The current annual capacity of the sugar company 100,000 tonnes with plans underway to expand sugarcane farms to meet the target of producing 120,000 tonnes of sugar annually. The company produces sugar cane at an average of 140 tonnes per hectare, which is the highest rate in Africa and third in the world.
“The company’s outstanding performance is a result of huge investment in sugarcane farms including modern irrigation and farming systems, high tech factory machines,” he said. For example, the company makes use of high tech computer machines to apply fertilisers that help in putting accurate measure.
Mr Ally said the size of land cultivated is 8,000 hectares and 7,500 harvested and due to the modern farming technology applied, the company harvests over one million tonnes of sugarcane annually. Apart from seasonal rains available at an average between 600mm to 700mm the company forced to apply irrigation system by 100 per cent that guarantee high yields of sugarcane.
Sugarcane farming requires a minimum of 1,200mm of rainfall. TPC Limited is one of the top job creators that employs over 1,900 on a permanent basis and an additional 1,100 seasonal workers while also providing 1,000 jobs through outsourced services.
As one of the biggest tax payers in the country, TPC paid 70bn/- in the 2018/19 financial year compared to 66.6bn/- in 2017/18, 66.3bn/- in 2016/17 and 50.4bn/- in 2015/16.
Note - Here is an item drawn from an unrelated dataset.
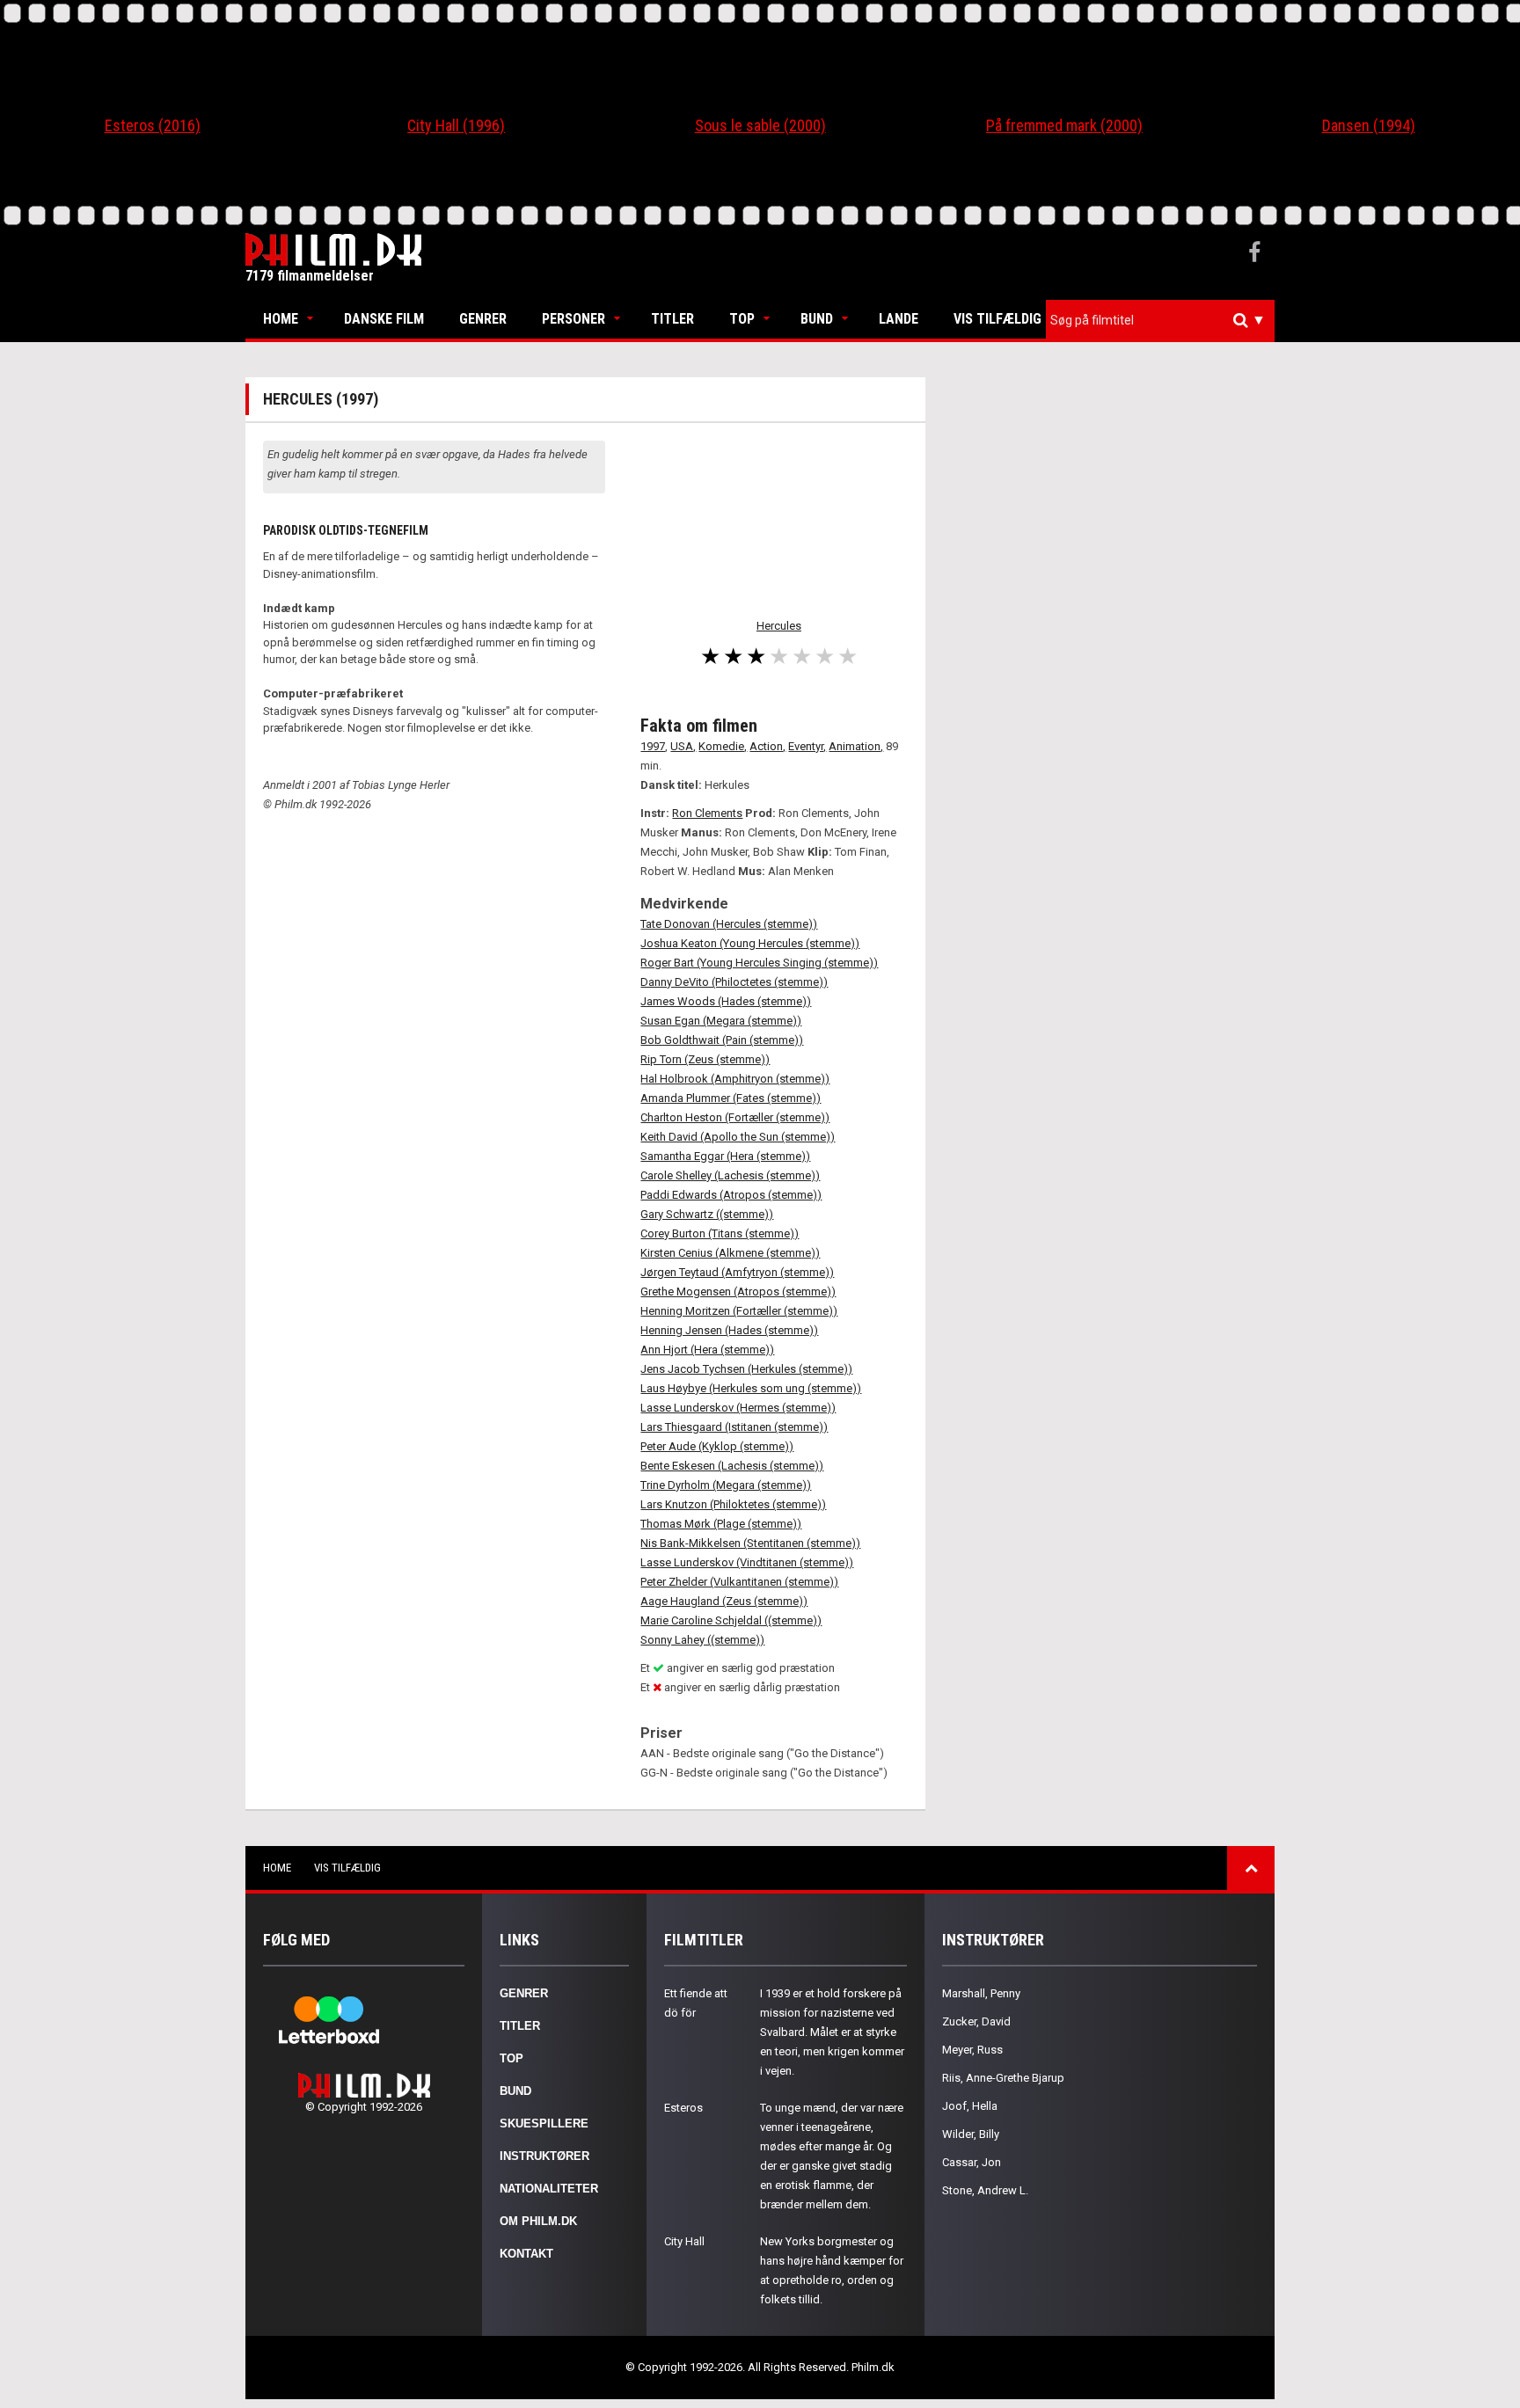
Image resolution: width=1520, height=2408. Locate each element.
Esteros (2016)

This made the sugar producer to scoop three awards from the Tanzania Revenue Authority (TRA) as one of the best tax payers who comply with tax payment procedures. In the same vein, TPC paid has been paying various fees and charges to Moshi Municipal Council amounting to 576.3m/- in 2018/19, 504.2m/- in 2017/18, 459.2m/- in 2016/17 and 358.8m/- in 2015/16.
TPC Limited was established in the early 1930’s by a company which was registered in Denmark in the name of Tanganyika Planting Company Limited and later registered in Tanzania as TPC Limited on June 29, 1973 and the shareholders remained the same, namely Meers A.P.Moller of Denmark.
Sugar cane was first harvested at Arusha Chini in lower Moshi area in 1936, during which 4,000 tonnes of sugar were produced and later production gradually increased every year reaching the highest level in 1974/75 crop season when 50,978 tonnes of sugar were produced.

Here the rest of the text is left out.